Finding the Root & Stopping the Spread: Dealing with Emotional Pain in Isolation.

Elephant’s Continually-updating Coronavirus Diary. ~ Waylon

Everyone throughout the world is suddenly experiencing more free time—it’s called isolation.

For many, this dark moment in history is also bringing us face-to-face with our greatest fears—our thoughts and emotions. During times of such stress, it is natural for people to notice aspects of their mental and emotional well-being that were easily ignored before. For me, this time of isolation has highlighted some challenging and ugly emotions.

When we are faced with our issues head-on, we can take one of two paths. We can stuff it in a box, hide it away, and hope to deal with it another day—or we can take the emotions by the horns and deal with them as a matador conquers the bull.

Of course, my preference would be something in the middle. I would love to be able to stay busy and focus on other things, but isolation has not-so-kindly presented me with all of my feelings, all at once—like a slap in the face. Even though I hate it, I can see the benefit of having to take intentional and extended periods to deal with difficult emotions such as anger, betrayal, grief, and deep sadness.

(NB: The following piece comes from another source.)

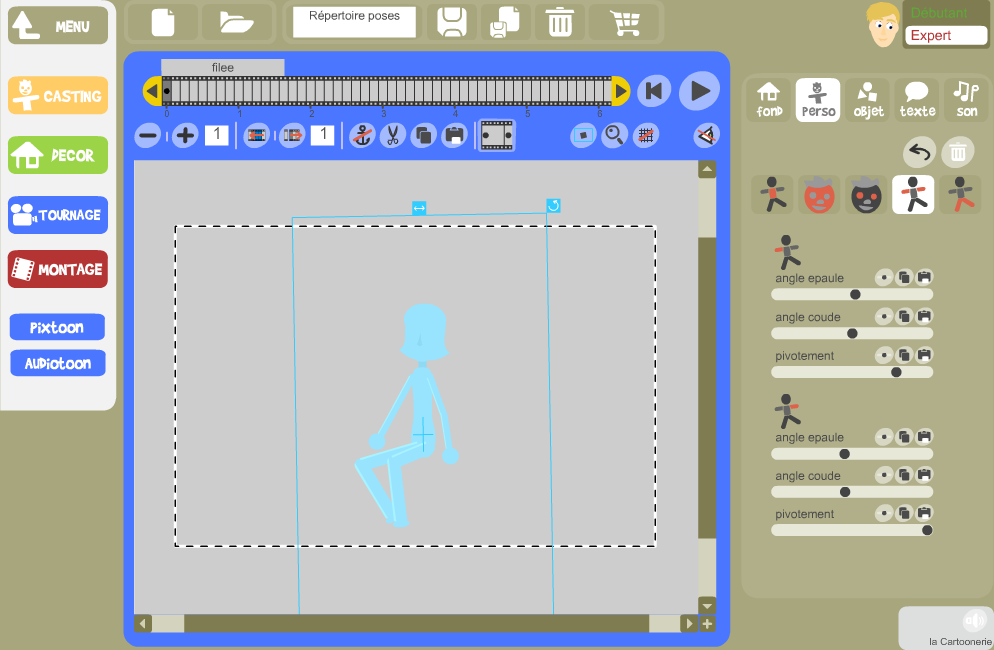Switch to Expert mode
994x650 pixels.
click(945, 36)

When I was seven years old, I started having extreme pain and swelling in my right wrist. I had to learn how to do everything left-handed or one-handed. And being the stubborn human I am, I was determined not to let this inconvenience my life.

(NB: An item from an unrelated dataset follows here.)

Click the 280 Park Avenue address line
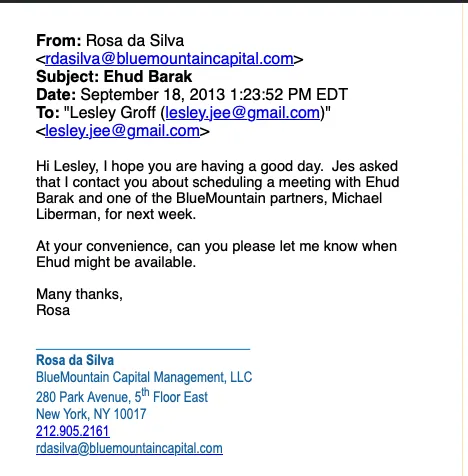point(122,396)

But it did affect daily life in many ways. My parents took me to doctor after doctor, Xray after Xray, MRIs, and bone scans, but no one could figure out what was causing the pain. Three years went by. My pain didn’t decrease, but I grew more tolerant of the pain and was able to live with it each day. Even as a child, I grew so accustomed to hurting that I couldn’t even address the extent of my pain anymore. The pain became normal and expected. I adjusted quickly to the symptoms, yet the problem still didn’t go away.

Eventually, a remarkably patient and diligent surgeon discovered the bone tumor. The bone was removed, and a bone graph was set in place. That’s when my healing truly began—but that’s also when I experienced more pain in my wrist than ever before.

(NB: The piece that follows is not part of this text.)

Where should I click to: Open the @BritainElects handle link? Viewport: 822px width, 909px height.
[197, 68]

Emotional pain is not much different from my bone tumor. It attacks many aspects of our daily life. Unlike a bone tumor, the emotional pain has an even more significant effect on who we are, how we grow, and how we treat others. Like a slowly growing disease or constant pain, we adjust to the symptoms, ignore the problem, and allow the disease to spread to other aspects of life. It’s easy to become unaware of the condition until it has infected so much of our life that a build-up of emotional pain taints everything.

The problem is that to stop the spread of the disease, significant pain is required. Healing is not a pleasant process. It takes digging out the bone, or the infection, and cutting away at the sensitive nerves and tissues. It is uncomfortable. But, just like the intense pain of my wrist surgery allowed me to heal fully and gain movement in my hand, choosing to do “surgery” on our emotional pain will bring freedom.

The events or the people who caused our emotional suffering doesn’t go away, but our hold on the issues can be released, and our hearts can be healed. Freedom from this disease takes time, but each supportive friend and family member is a rose, and each step of healing is a sweet smell of renewal. The thorns are ever-present, but the focus is shifted to that which is beautiful—the hope that is within.

While the comparison of emotional and physical pain brings perspective and understanding, it doesn’t make the process any easier. I will admit that I might rather have another bone tumor than be face to face with my heartbreak right now. Somedays, I am not able to shift my focus to the positive elements of healing, and I utterly despise the process. I want the healing to be fast, quick, easy, and logical.

The reality is that each person’s healing is unique, but it does take time and intentional work. It is work. It is not natural but necessary for living a life that is not infected and does not infect others with our pain. So, as you are social distancing to stop the spread of the COVID-19, address the roots of the emotions slapping you in the face and prevent the spread of hurt in your own life.